Today, it's blank rounds as the Ukrainians try and hold off an attack on a mock village, built to try and mirror conditions they could face back home.
But soon these soldiers will leave their British instructors and return home to war. Operation Interflex aims to prepare them for the realities of that.
It's basic military training, provided by the British, covering trench and urban warfare, battlefield first aid - even cyber and drone attacks.
More than 23,500 Ukrainians have been through it since the start of last year.
"We have principles of lethality, survivability and offensive spirit with Interflex," says Col James Thurstan, the operation's commander.

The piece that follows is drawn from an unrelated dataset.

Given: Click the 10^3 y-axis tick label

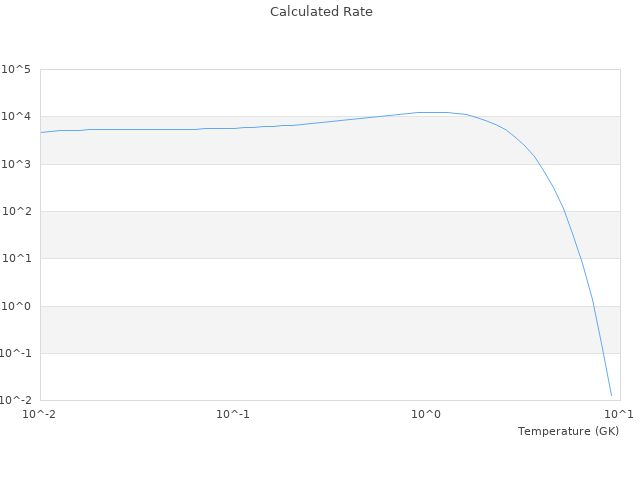Looking at the screenshot, I should tap(16, 164).
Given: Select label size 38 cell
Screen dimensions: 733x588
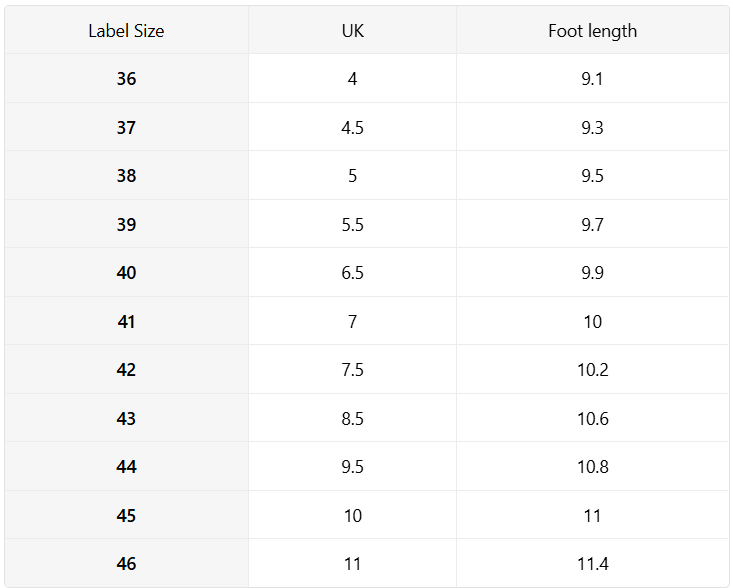Looking at the screenshot, I should click(126, 176).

"In the short time we've got available to train each of these soldiers we want to give them enough skills to go back there and, dare I say it, be pound-for-pound better than their Russian opposition."
Among those offering guidance are reservists from the Royal Anglian Regiment.
2nd Lt Jake Stannard, whose day job is teaching sports science at Cambridge Regional College, says reservists have a "strong connection" with Ukrainian recruits.
"If you asked us before this mobilisation, we were all IT technicians, sport science lecturers, builders and bakers.
"So we're very sympathetic, very empathetic with them. We're able to make that connection and help them shift from a civilian mindset to a military mindset."
The UK's support for Ukraine doesn't just lie in expertise.
It has donated tanks, armoured vehicles and every soldier taking part in the training is given equipment and clothing.
But they have no need to supply motivation, spirit, unity. The exercise concludes with the Ukrainian national anthem.
Young men and women, who never thought they'd call themselves soldiers, stand side by side. Preparing, as best they can, to return home - so they can fight for it.